Source material:
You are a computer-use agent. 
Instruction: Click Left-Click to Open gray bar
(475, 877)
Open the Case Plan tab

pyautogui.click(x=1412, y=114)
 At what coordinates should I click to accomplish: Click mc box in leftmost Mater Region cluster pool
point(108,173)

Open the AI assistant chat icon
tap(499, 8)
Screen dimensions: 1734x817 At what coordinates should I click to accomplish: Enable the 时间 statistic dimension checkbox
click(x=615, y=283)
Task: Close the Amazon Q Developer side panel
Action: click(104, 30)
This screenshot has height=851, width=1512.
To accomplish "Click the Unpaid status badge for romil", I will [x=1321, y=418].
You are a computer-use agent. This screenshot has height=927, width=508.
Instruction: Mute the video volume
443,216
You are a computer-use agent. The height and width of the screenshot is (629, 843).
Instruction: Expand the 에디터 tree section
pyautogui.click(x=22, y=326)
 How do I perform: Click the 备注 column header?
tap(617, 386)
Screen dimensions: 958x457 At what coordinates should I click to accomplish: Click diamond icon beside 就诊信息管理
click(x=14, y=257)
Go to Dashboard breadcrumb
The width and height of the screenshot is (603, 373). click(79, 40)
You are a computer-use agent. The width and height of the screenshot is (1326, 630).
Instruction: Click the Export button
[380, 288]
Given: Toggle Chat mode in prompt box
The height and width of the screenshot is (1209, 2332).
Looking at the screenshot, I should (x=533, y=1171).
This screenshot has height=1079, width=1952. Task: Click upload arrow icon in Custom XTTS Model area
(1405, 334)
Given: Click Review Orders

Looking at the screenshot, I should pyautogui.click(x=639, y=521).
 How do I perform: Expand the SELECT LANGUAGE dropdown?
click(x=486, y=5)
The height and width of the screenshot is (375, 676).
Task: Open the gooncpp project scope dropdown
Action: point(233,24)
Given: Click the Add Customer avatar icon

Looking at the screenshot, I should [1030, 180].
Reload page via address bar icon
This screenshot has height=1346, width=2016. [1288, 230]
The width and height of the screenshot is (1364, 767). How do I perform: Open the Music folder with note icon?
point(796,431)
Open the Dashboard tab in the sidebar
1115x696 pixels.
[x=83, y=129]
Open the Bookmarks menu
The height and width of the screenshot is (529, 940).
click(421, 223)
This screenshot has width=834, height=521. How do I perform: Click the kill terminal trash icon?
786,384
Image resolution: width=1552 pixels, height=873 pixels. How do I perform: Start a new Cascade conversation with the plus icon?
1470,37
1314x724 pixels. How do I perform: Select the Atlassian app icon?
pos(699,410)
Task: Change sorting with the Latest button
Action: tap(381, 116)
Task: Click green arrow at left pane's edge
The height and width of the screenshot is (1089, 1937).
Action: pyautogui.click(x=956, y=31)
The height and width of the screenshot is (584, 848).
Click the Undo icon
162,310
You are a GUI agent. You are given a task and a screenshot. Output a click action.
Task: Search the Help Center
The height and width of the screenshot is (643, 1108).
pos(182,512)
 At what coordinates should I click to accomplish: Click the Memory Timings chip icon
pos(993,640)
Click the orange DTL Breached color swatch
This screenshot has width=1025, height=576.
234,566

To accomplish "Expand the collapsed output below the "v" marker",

Action item: Each line above that contains the string "agent" should be copied.

Output:
You are a computer-use agent. 
You are a computer-use agent. This screenshot has height=927, width=508.
You are a computer-use agent. The height and width of the screenshot is (629, 843).
You are a computer-use agent. The width and height of the screenshot is (1326, 630).
You are a GUI agent. You are given a task and a screenshot. Output a click action.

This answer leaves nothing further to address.